How often you need to have transfusions depends on the type of thalassemia you have. People with the most severe type, beta thalassemia major, may need a blood transfusion about once a month. Those with less severe types may only need them occasionally.


Blood transfusions are very safe, but they can cause too much iron to build up in the body, so you'll need to take medicine to remove the excess iron. Treatment to remove excess iron caused by regular blood transfusions is known as chelation therapy. It's very important to take the medicines as prescribed by your team because high levels of iron in the body can damage organs.

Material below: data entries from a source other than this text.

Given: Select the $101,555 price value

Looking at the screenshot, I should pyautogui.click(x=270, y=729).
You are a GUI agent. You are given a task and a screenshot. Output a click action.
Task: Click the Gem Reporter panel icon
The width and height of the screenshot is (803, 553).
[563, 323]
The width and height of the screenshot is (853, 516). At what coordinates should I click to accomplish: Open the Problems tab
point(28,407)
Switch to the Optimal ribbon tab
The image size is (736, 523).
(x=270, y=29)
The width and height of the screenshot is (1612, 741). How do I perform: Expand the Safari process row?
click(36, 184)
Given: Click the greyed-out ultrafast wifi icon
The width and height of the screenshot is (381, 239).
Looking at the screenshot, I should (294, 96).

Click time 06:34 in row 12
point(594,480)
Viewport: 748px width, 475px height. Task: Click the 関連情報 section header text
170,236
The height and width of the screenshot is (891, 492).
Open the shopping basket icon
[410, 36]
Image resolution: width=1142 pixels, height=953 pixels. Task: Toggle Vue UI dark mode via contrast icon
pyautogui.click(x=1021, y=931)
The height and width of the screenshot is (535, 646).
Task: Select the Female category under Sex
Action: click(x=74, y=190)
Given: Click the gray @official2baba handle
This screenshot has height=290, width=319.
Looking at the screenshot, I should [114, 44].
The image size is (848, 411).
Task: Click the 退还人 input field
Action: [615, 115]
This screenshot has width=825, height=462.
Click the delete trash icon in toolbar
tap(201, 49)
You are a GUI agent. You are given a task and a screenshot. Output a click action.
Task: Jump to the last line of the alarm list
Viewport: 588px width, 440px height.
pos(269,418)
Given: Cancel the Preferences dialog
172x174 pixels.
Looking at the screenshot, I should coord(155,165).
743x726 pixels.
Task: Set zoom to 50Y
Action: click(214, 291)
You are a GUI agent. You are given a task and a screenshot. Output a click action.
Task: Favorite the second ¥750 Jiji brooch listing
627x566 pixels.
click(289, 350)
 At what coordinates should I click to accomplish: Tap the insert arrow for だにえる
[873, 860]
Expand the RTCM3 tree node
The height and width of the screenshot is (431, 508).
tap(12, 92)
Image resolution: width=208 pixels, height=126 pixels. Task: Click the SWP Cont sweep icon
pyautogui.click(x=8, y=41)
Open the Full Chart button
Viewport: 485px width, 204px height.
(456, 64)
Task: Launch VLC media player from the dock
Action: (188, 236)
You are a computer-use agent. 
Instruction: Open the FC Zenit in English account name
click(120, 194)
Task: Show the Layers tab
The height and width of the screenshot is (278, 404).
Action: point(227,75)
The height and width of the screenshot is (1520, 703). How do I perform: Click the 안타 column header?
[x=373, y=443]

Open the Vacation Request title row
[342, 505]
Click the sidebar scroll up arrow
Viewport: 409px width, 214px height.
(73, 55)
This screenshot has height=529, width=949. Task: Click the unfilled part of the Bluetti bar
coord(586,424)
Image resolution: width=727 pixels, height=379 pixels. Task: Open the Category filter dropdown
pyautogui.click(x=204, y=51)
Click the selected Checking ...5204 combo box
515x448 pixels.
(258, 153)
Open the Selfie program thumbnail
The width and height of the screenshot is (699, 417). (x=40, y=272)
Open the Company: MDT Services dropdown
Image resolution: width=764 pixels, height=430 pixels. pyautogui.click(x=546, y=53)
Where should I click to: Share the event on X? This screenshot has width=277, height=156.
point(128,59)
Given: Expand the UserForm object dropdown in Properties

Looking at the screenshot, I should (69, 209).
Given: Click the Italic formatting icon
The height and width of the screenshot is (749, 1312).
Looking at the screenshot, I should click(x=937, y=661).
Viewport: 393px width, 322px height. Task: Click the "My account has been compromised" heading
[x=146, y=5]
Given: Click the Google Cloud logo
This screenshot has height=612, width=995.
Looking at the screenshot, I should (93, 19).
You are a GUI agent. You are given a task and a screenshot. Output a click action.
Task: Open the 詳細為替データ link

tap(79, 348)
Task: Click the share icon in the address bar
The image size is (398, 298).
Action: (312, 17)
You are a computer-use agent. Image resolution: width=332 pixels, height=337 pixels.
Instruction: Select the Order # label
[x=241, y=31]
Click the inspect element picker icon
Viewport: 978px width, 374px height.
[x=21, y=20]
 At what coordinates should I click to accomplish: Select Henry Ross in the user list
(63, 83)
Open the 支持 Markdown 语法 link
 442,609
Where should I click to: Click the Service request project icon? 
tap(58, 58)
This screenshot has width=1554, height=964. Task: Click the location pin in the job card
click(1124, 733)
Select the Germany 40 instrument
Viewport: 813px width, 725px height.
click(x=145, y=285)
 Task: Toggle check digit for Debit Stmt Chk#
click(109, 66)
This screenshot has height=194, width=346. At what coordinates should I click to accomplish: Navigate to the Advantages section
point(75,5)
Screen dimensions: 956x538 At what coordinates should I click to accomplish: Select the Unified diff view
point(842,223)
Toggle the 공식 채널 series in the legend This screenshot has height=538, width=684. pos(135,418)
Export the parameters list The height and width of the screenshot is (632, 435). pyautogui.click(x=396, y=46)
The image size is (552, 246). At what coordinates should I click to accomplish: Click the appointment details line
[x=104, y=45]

The treatment will usually need to start once you have had around 10 blood transfusions. Medicines used in chelation therapy are known as chelating agents. There are 3 chelating agents currently available:

  • deferasirox(DFX) - taken once a day as a tablet. You may have had this previously as a tablet that  could  be  dissolvedin a drink. This is the commonest chelating agent used nowadays.   
  • desferrioxamine (DFO) - given as an infusion, where a pump slowly feeds the liquid medicine through a needle into your skin over 8 to 12 hours; this is done 5 or 6 times a week, usually overnight.
  • deferiprone (DFP) - taken as a tablet or liquid 3 times a day; it's sometimes used alongside DFO to reduce the number of infusions you need, particularly where iron has built up in the heart.